Exercise input:
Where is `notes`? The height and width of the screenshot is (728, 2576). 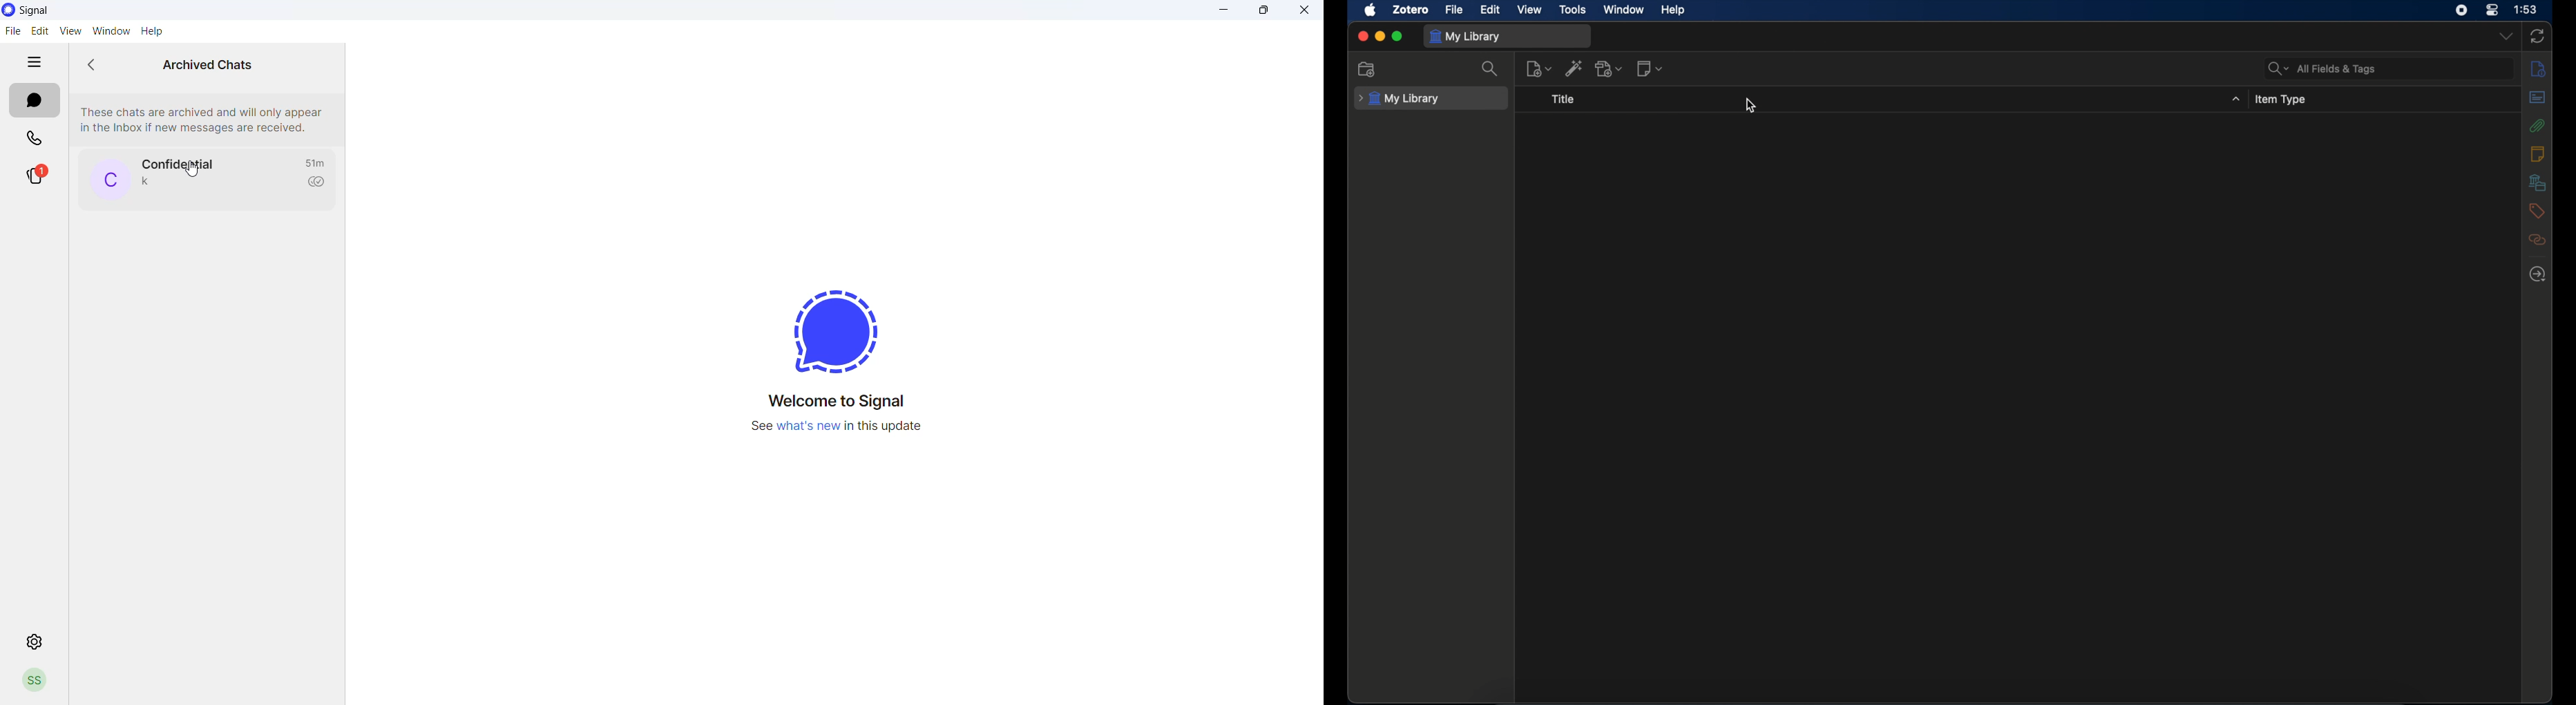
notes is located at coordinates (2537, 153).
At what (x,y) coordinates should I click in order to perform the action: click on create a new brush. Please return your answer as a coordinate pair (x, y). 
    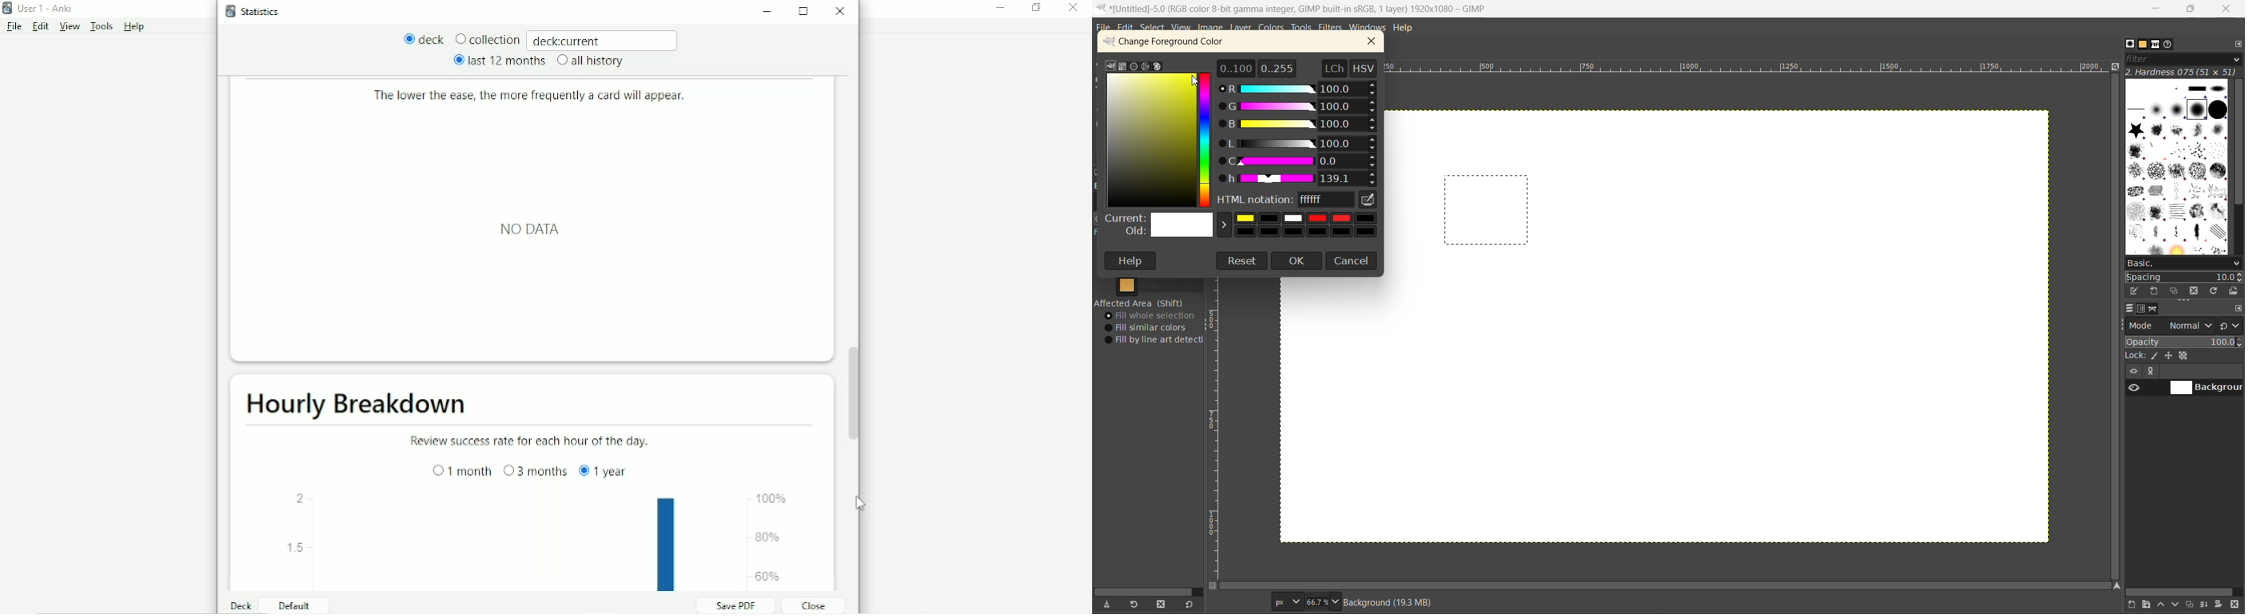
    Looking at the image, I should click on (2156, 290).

--

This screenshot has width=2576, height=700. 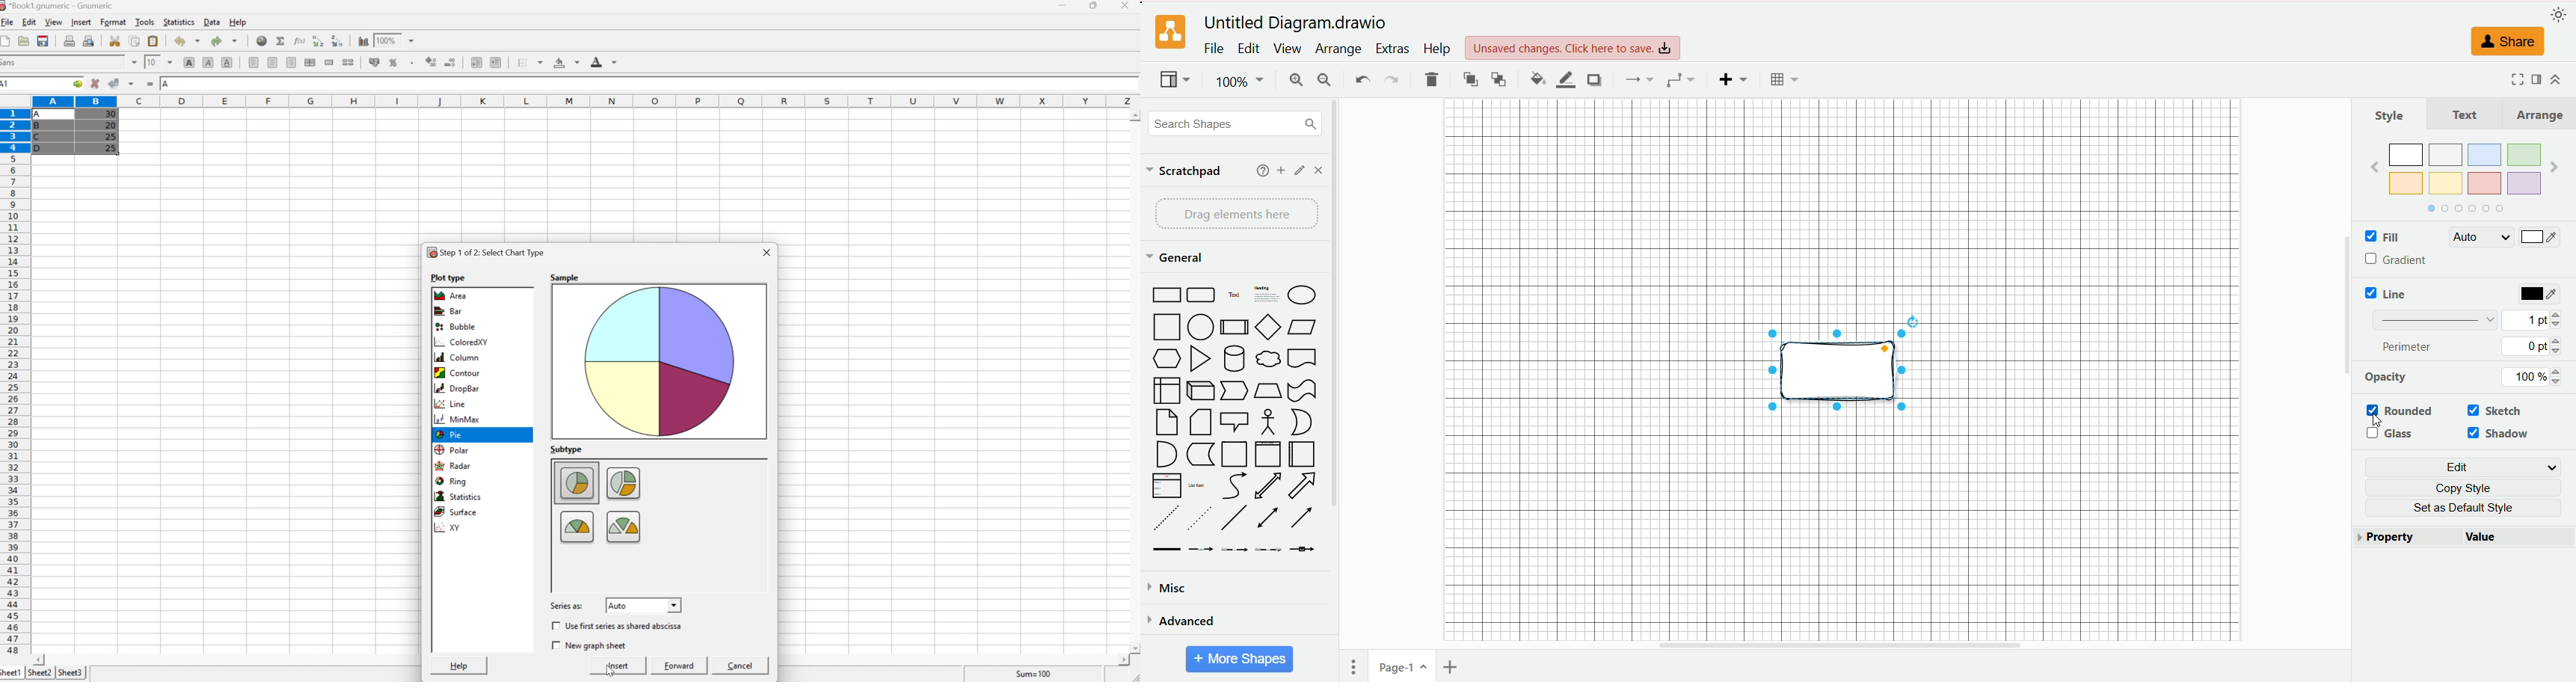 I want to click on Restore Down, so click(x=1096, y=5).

...

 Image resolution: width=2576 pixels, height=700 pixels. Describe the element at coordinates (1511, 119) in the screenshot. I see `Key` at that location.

Stated exercise:
Copy the listing from the line with "is (728, 2576)." to the line with "notes is located at coordinates (2537, 153).", swapping "screenshot" for "image" and keeping everything else unchanged. Leave the pictures out.

Solution:
Where is `notes`? The height and width of the image is (728, 2576). 
notes is located at coordinates (2537, 153).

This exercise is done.